But sometimes there are polls done about the environment or about health that are specifically commissioned by a health organization or by an environmental organization or by a business organization. But they may commission a Gallup or a Harris poll. They won't commission a media poll to do it because the media polls won't do it. And then it will be reported, say, as a "Gallup poll." And so you think, "Well, it's objective." But the fact that it was commissioned by an organization could very well mean that the tenor of the report and the whole subject of the report is almost inevitably biased in favor of a client. So that's very important.
The number of people that are interviewed and the question -- the exact question wording -- is very important, and what the results were for each question. Now the unfortunate thing is that the average person who is watching the poll is not going to know all these things. My biggest advice is: Be skeptical of all polls, and only accept poll results to the extent that they seem to be reinforced by other ones. I mean, if you get a poll result that's really weird with the respect to other polls at the same time, particularly during election time, it's interesting, look at it. But you know, don't think it -- I don't even trust my own polls completely because I know that it's a snapshot in time that, in a very highly volatile situation, that what you get right now is not necessarily reflective of what's going to happen in two or three days. So I'm skeptical of all polls, and I think, particularly if you don't know who the organization is that's doing it, you ought to be skeptical.
LAMB: You say you trust the media polls.
MOORE: Yeah.
LAMB: But you told us that in 1980 ABC used Lou Harris, and Lou Harris didn't do it straight. Why should we trust him today if he didn't -- if you found out back in '80 there was some fooling around going on?

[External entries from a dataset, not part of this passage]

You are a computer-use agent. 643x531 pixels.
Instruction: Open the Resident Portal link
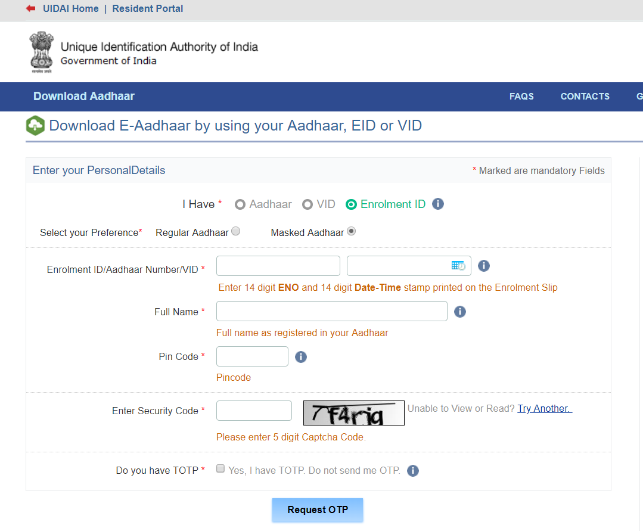147,8
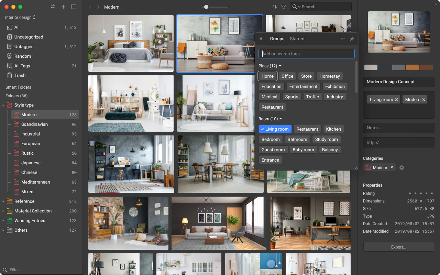The height and width of the screenshot is (275, 440).
Task: Open the filter icon next to sort
Action: 284,7
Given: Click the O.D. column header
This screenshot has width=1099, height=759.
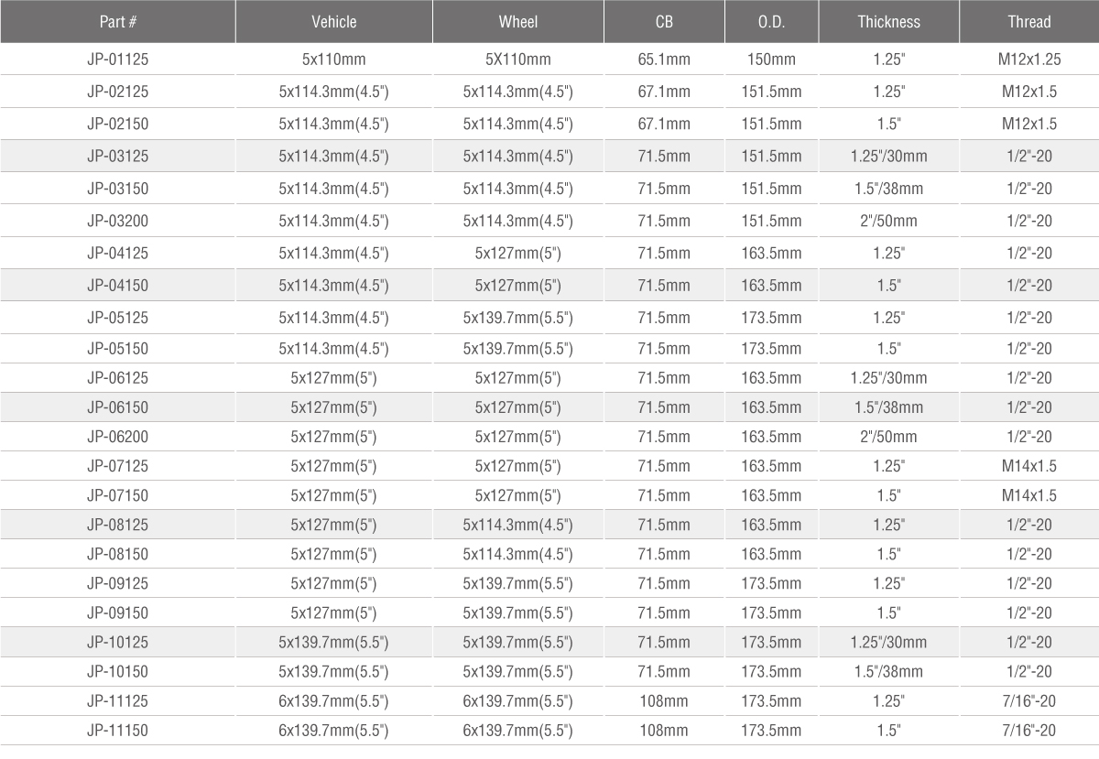Looking at the screenshot, I should point(771,22).
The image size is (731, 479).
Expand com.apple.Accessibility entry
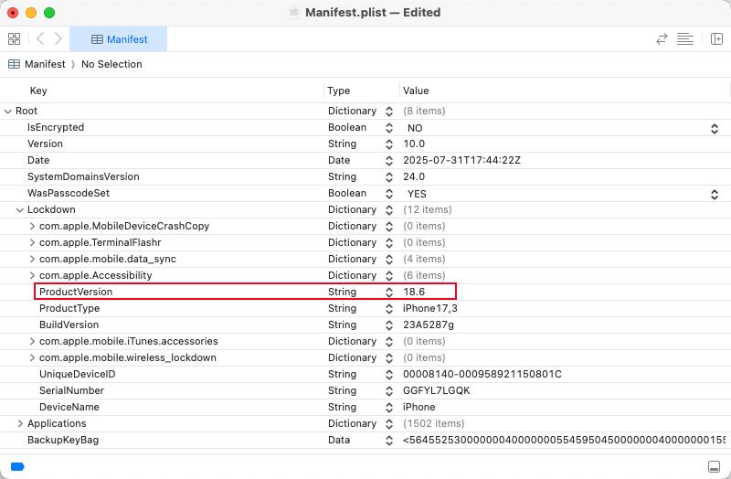coord(32,275)
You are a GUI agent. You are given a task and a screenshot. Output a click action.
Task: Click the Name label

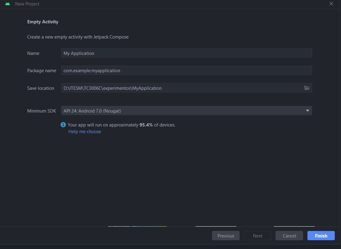33,53
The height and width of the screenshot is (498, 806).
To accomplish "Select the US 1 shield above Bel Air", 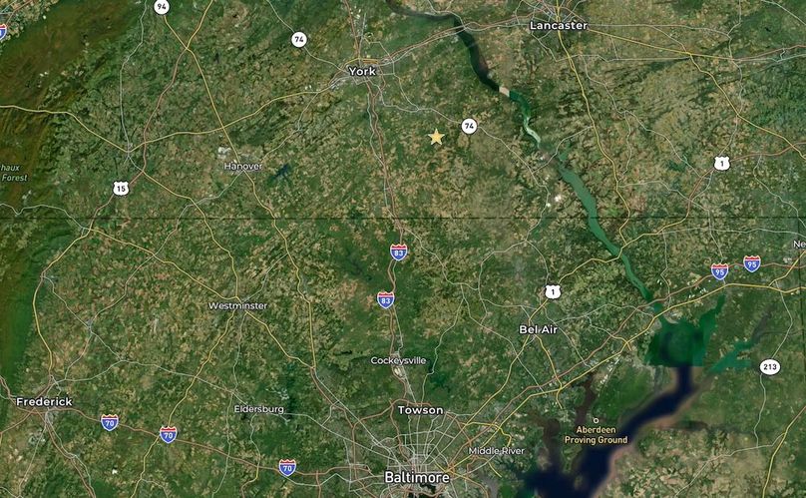I will [553, 292].
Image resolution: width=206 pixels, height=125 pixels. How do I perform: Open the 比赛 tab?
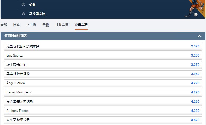pyautogui.click(x=16, y=25)
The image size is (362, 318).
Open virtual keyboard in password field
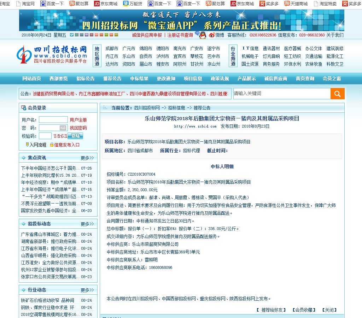click(63, 128)
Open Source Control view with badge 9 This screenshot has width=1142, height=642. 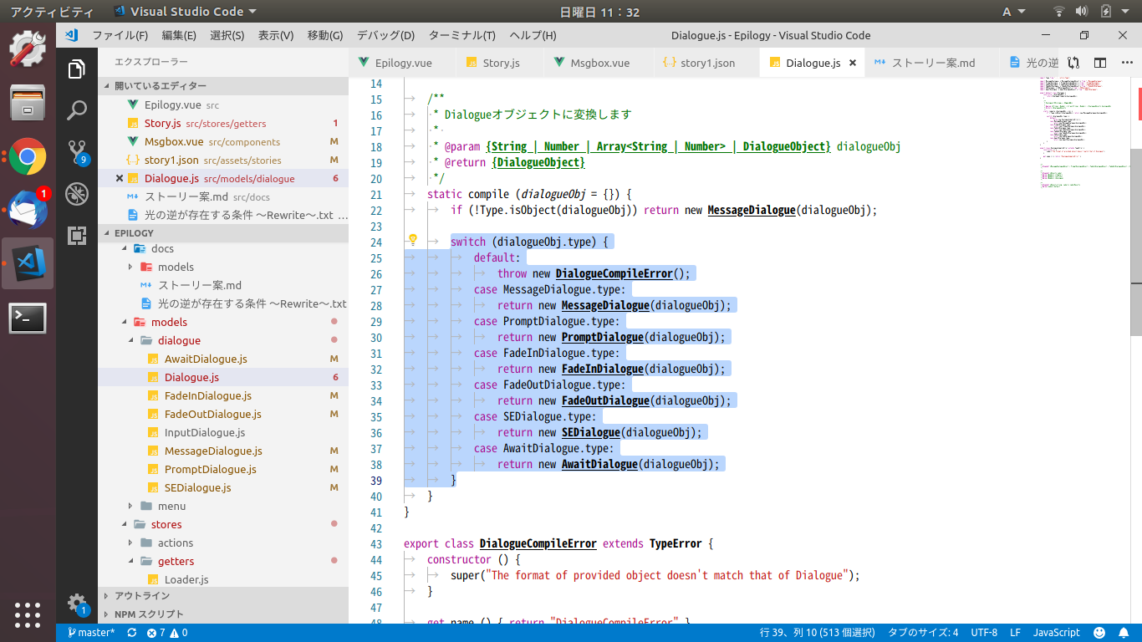(x=77, y=151)
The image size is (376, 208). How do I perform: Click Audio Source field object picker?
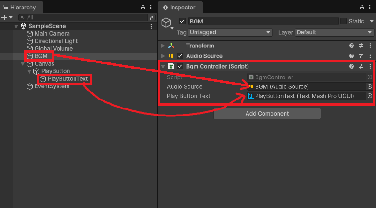click(369, 86)
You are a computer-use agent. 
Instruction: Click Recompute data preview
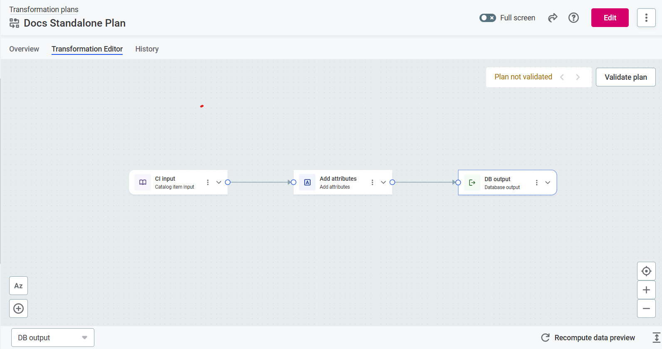coord(588,338)
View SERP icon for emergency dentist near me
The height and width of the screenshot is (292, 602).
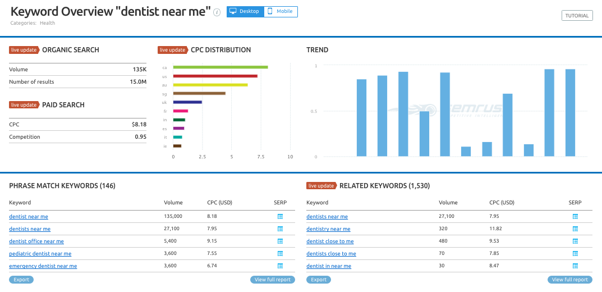click(x=280, y=266)
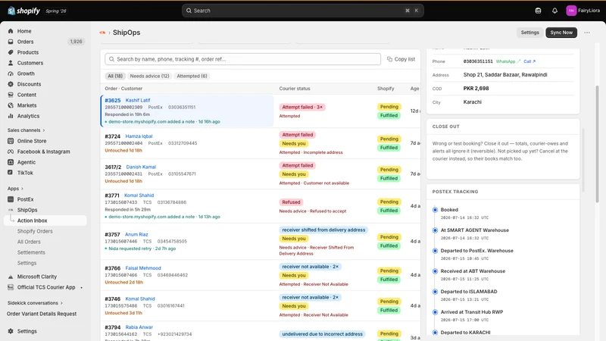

MOORE: CBS and New York Times do their own in-house polling. ABC/Washington Post do their own in-house polling. NBC and the Wall Street Journal commission polls with two campaign pollsters -- Peter Hart for the Democrats and it was Bob Teeter for the Republicans. Although now that Bob Teeter is working for President Bush, they have Vincent Brigglio who is the Republican pollster. And those two guys get together. So they figure that's a check on each other because if you got a Republican and a Democrat and they agree upon the interpretation of the questions, you can't have any kind of particular bias. And the Los Angeles Times does its own in-house polling in it, so those major media polls are really, in a sense, insulated from any kind of real effort to try to manipulate them. And so I don't think that we have the same kind of problem. And I also think that what Lou Harris did then was a real aberration. It's not the kind of behavior that one would have ever expected from him, and it's certainly not the kind of polling that is reflective in most of the polls today.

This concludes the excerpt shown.